● **Selected passage**
— BEGIN —
1. A method for extracting visemes from a speech signal, comprising: receiving successive frames of digitized analog speech information obtained from the speech signal at a fixed rate; filtering each of the successive frames of digitized analog speech information to synchronously generate time domain frame classification vectors at the fixed rate, wherein each of the time domain frame classification vectors is derived from one of the successive frames of digitized analog speech information; and analyzing each of the time domain classification vectors to synchronously generate a set of visemes corresponding to each of the successive frames of digitized speech information at the fixed rate.

2. The method for extracting visemes from a speech signal according to claim 1 , wherein in the step of analyzing, each set of visemes is generated with a latency less than 100 milliseconds with reference to a successive frame of digitized analog speech information with which the set of visemes corresponds.

3. The method for extracting visemes from a speech signal according to claim 1 , wherein each set of visemes includes a subset of visemes identifiers and a one to one corresponding subset of confidence numbers.

4. The method for extracting visemes from a speech signal according to claim 1 , wherein the set of visemes consists of an identity of one most likely viseme.

5. The method for extracting visemes from a speech signal according to claim 1 , wherein the step of filtering comprises: converting each of the successive frames of digitized analog speech information to a spectral domain vector using N multi-taper discrete prolate spheroid sequence basis (MTDPSSB) functions that are factors of a Fredholm integral of the first kind; and converting each spectral domain vector to one of the time domain frame classification vectors using Inverse Discrete Cosine Transformation, wherein N is a positive integer.

6. The method for extracting visemes from a speech signal according to claim 1 , wherein the conversion of each of the successive frames of digitized analog speech information to a spectral domain vector further comprises scaling the summed FFT set of the successive frame of digitized analog speech information.

7. The method for extracting visemes from a speech signal according to claim 1 , wherein the step of analyzing comprises a spatial classification.

8. The method for extracting visemes from a speech signal according to claim 1 , wherein the step of analyzing is performed by one of a neural network and a fuzzy logic function.
— END —
● **Record list**
— BEGIN —
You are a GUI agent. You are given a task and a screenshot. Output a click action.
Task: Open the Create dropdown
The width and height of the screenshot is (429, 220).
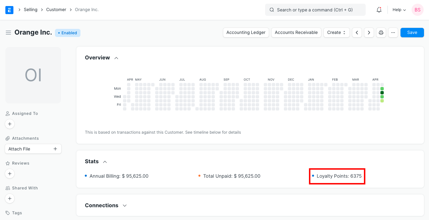[x=336, y=33]
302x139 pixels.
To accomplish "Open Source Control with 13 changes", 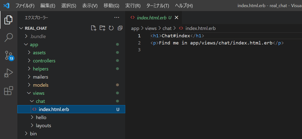I will point(9,56).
— END —
● **Directive**
In the viseme extraction claims, what latency limit does claim 2 set for generating each set of visemes?

● **Output**
Less than 100 milliseconds, measured from the frame of digitized analog speech information that the set of visemes corresponds to.